Open HyunkuKwon opened 3 years ago
It looks like the causal inference here is difference-in-differences (DiD) between countries where the first reported coronavirus case has been reported versus not been reported. Do you find this convincing, and what do you think of recent critiques of staggered DiD designs (example)? Is this a good causal inference approach for text analysis?
The paper show that novelty and parachute collabs goes up and international collabs go down during COVID-19, which makes me wonder how would these three variables perform among war-state countries (e.g. scientific breakthroughs during WWI, WWII). Since pandemics and wars are both "life-and-death" situations, would they show similar trends in scientific novelty? (Of course the international collabs will occur among allies.)
In addition, I wonder if scientific funding would have great effect on novelty. I'm not sure what motivated Newton during the Great Plague, but for contemporary researchers, might monetary resources be a significant motivation for innovations? (e.g. with more funds, scientists become more imaginative and dare try out expensive, complicated methods.)
My question is about the measure of the "novelty". They use the measure of BioBERT to capture the distance between two bio-entities in each entity pair extracted from CORD-19 papers. And it seems that both the technique and the research findings are robust because the paper finds a similar pattern in the 2003 SARS pandemic when the average novelty score boomed up at the specific time.
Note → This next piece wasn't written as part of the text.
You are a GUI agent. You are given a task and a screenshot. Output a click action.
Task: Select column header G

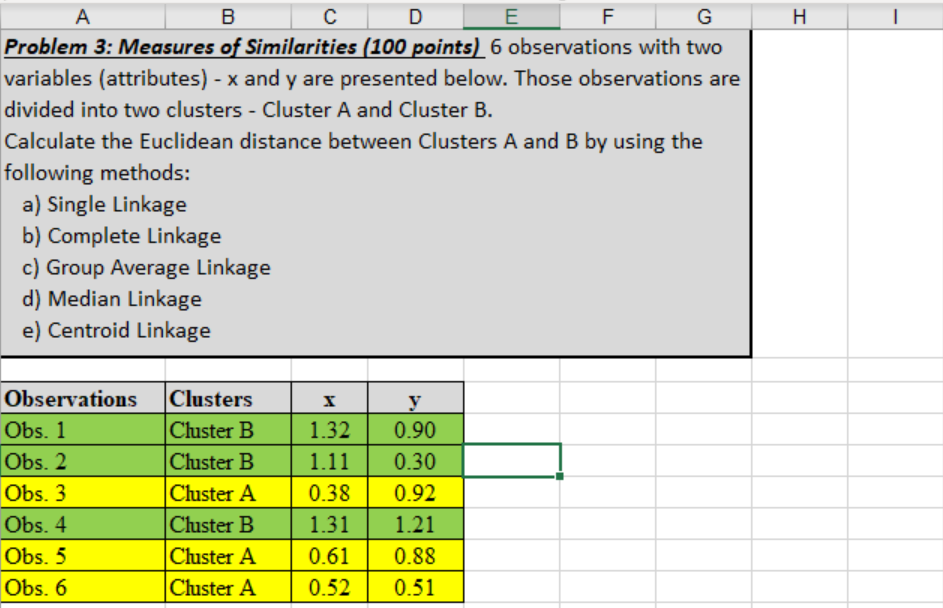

But my question is, do you think such measure meaningful? I mean, when a new virus occurs and a new pandemic occurs, the research seems will naturally focus on the newly coming problem/phenomenon. So the boosting of novelty seems natural and not surprising. (But I do think the relation between collaboration and novelty is interesting to me!!!)
As a response to @jacyanthis about the DiD techniques, I do think DID is useful and appropriate here to identify the treatment effect, and may not be too related to text analysis?
In terms of how disasters influence collaboration and innovation, I feel like the Covid 19 might not be a good example if we didn't consider the effect of the global political context on them.
In addition, I think it would be more interesting to compare examples such as SARS, MERS(with more details), H1N1 pandemic, and focus more on the lagged effect of the corresponding pandemic. It's possible that such disasters enable more investment in scientific research and infrastructures. The long-term effect may worth exploring.
It is not clear how they address the reverse causality in this case - has scientific novelty affected the pandemics in the process to some extent as well?
What is the size of the corpus the authors use to detect novelty? How does it compare to traditional ones?
I'm also concerned with the operationalization of novelty. Intuitively, I would take a look at which journal the paper was published in. Generally speaking, papers published in top journals, such as Science and Nature, are innovative. Would you think that the impact of journals should be integrated into the calculation of novelty score?
Agreed with @MOTOKU666 , I am also more interested in the long-term effects brought by the pandemic. It seems quite natural that new researches focus on covid 19 since it is such a big global outbreak.
will the effect of covid-19 on international collaboration be long-lasting? or will the patterns of collaboration resume to pre-covid times when the world goes back to normal?
I don't find the results surprising as we are going through a global pandemic. My concern is also the operationalization of novelty in this case, as many have mentioned. Since one of two major data sources is the COVID-19 Open Research Dataset, which covers 58,728 research articles about COVID-19 and related historical coronaviruses. Will the result naturally tend to show low novelty since those papers are targeting on one topic?
The authors find that "international collaborations are more novel than their counterparts", "coronavirus research has become more novel since the outbreak", etc. I am wondering if there is similar literature applying word embedding models or BERT to understand novelty in other domains?
I always have a distrust about the actual contribution brought by the COVID-19 research boom. Some of them feel like they were being rushed out or done for the sake of doing things related to COVID. Why should we trust an exploratory analysis like this one is not one of them?
What are the mechanisms that explain an increase in "parachuting collaboration" during a global health crisis?
Liu, Meijun, Yi Bu, Chongyan Chen, Jian Xu, Diafeng Li, Yan Leng, Richard Freeman...Ying Ding. 2020. “Can Pandemics Transform Scientific Novelty? Evidence from COVID-19.” arXiv:2009.12500.